[[ Stored data open ]]

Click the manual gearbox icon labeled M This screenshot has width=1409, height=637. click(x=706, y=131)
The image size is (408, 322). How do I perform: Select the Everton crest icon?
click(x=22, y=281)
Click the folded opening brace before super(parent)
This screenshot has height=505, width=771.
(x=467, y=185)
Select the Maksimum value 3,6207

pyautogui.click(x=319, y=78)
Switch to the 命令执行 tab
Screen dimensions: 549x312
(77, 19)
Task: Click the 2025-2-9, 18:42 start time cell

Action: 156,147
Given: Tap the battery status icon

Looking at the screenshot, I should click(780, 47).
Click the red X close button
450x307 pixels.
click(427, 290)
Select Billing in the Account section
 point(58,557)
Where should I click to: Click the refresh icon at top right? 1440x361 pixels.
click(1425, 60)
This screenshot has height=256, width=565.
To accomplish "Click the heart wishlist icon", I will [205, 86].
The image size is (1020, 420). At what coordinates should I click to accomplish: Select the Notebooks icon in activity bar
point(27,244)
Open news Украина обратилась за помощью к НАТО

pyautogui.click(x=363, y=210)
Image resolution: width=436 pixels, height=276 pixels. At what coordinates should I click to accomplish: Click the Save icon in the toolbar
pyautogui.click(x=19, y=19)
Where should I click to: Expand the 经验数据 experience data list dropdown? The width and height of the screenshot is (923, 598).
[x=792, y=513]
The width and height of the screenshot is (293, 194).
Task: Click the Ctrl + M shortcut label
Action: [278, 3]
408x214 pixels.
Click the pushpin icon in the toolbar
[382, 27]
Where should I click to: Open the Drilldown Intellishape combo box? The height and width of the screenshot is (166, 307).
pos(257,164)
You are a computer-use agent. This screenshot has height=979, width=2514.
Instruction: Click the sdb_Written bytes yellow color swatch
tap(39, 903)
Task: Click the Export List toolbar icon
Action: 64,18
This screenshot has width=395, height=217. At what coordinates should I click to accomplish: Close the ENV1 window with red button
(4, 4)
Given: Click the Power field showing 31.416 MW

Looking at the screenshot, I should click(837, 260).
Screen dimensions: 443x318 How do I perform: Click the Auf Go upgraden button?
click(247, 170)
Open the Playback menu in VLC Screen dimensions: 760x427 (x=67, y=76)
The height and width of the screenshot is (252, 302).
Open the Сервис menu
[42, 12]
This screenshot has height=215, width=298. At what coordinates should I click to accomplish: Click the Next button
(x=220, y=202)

[[ Stored data closed ]]

● **How to complete this task**: Output only the lines running from the line with "This screenshot has width=395, height=217." through the final line of the data, inclusive.

● **Result of the task**:
This screenshot has width=395, height=217. At what coordinates should I click to accomplish: Close the ENV1 window with red button
(4, 4)
Given: Click the Power field showing 31.416 MW

Looking at the screenshot, I should click(837, 260).
Screen dimensions: 443x318 How do I perform: Click the Auf Go upgraden button?
click(247, 170)
Open the Playback menu in VLC Screen dimensions: 760x427 (x=67, y=76)
The height and width of the screenshot is (252, 302).
Open the Сервис menu
[42, 12]
This screenshot has height=215, width=298. At what coordinates should I click to accomplish: Click the Next button
(x=220, y=202)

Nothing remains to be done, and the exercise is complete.